Nathalia M. Correa-Valencia and colleagues reported on the herd-level prevalence of paratuberculosis in Northern Antioquia, Columbia. Their study, titled: Prevalence of Mycobacterium avium subsp. paratuberculosis infection in dairy herds in Northern Antioquia (Colombia) and associated risk factors using environmental sampling, appears in the latest issue of Preventive Veterinary Medicine. In comparison to other countries, the prevalence of paratuberculosis in dairy herds in this region of Columbia is low.  This finding should increase efforts to protect the as yet non-infected herds.

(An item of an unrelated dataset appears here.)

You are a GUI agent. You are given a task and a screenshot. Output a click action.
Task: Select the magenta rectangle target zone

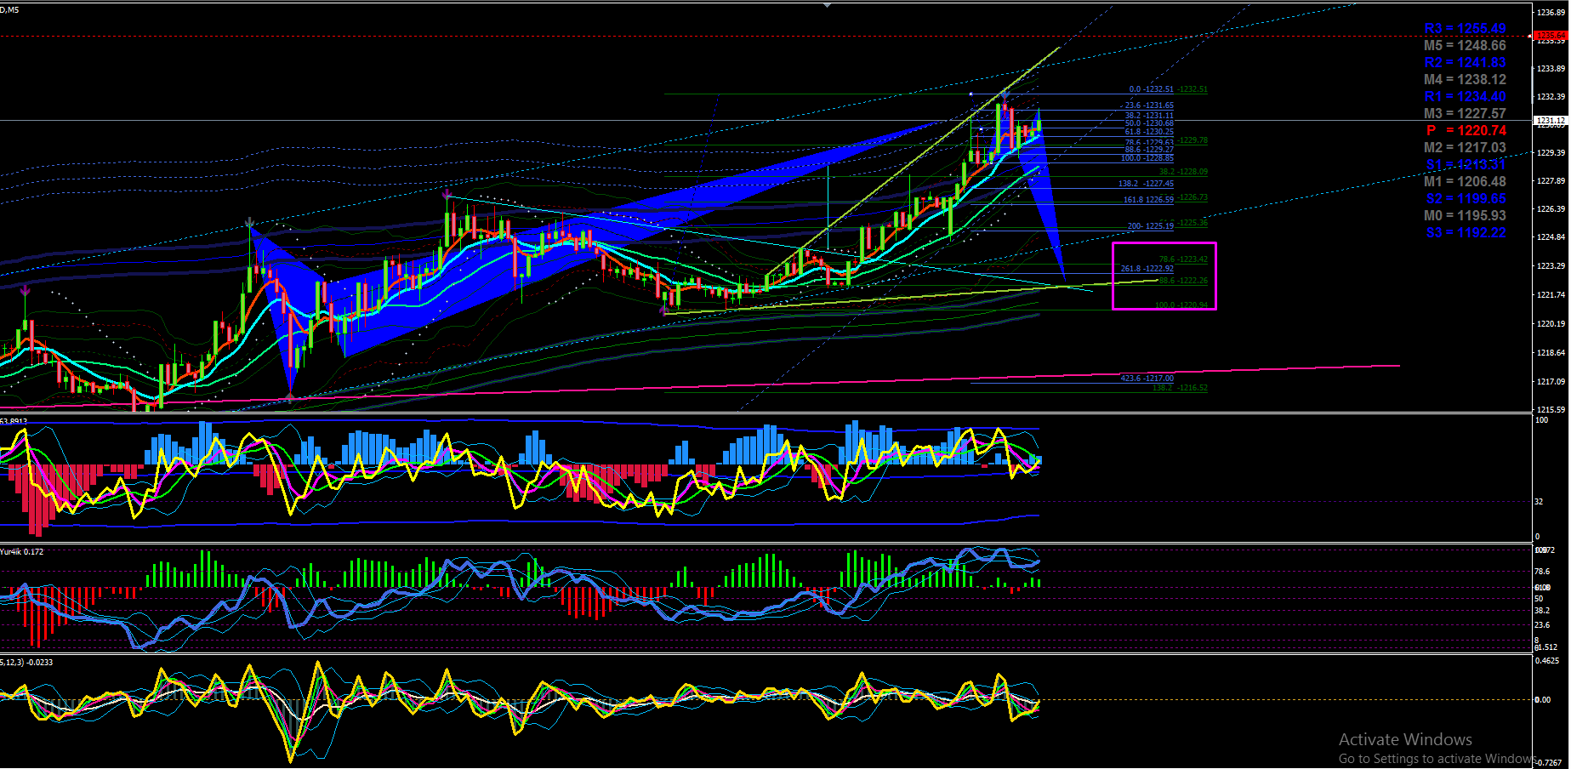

This cross-sectional study aimed to determine Mycobacterium avium subsp. paratuberculosis (MAP) herd-level prevalence using a quantitative real-time PCR method (qPCR), performed on environmental samples. Secondly, the study aimed to explore herd-level risk factors associated with the presence of MAP in dairy herds with in-paddock milking facilities of the Northern region of the Province of Antioquia (Colombia). Study herds (n = 292) located in 61 different districts from six municipalities were randomly selected amongst 7,794 dairies registered in the foot-and-mouth disease vaccination records from 2015. The sampling strategy considered a proportional allocation, both at municipality and district level. Participant herds were visited once between June and October 2016 to collect one composite environmental sample and to complete a risk assessment questionnaire. Each composite environmental sample contained material from six different sites of concentration of adult cattle and/or high traffic areas (e.g. areas surrounding waterers and feeders, areas surrounding the current mobile milking-unit places). Identification of MAP was achieved using a duplex qPCR (Bactotype MAP PCR Kit®, Qiagen). A herd was considered as MAP infected if the environmental sample was positive in the qPCR. Information about the general characteristics of the herd, management practices, and knowledge about the disease was collected using the risk-assessment questionnaire. The information on risk factors was analyzed using a multivariable logistic regression model. The apparent herd-level prevalence was 4.1% (12/292; 95% CI: 1.8-6.4). Herds with a history of mixed farming of cattle with other ruminants had higher odds of being MAP infected than herds without (OR = 3.9; 95% CI: 1.2-13.2). Our study demonstrates the MAP prevalence in dairy herds from Antioquia, Colombia and the possible relationship between MAP environmental positivity with the history of mixed farming of cattle with other susceptible ruminants.

This map from Wikipedia shows the location where the study was done.

Comment: Lombard et al. reported results from a survey of U.S. dairy herds using similar surveillance methods (Preventive Veterinary Medicine 108:234-238).  In that NAHMS Dairy 2007 study, the apparent herd-level prevalence of MAP was 70.4% (369/524 had ≥1 culture-positive composite fecal samples out of 6 tested).  Adjusting for the estimated herd sensitivity and herd specificity of the test method, the estimated TRUE herd-level prevalence of paratuberculosis in U.S. dairy herds was 91.0% (95% probability interval, 81.5 to 99.3%).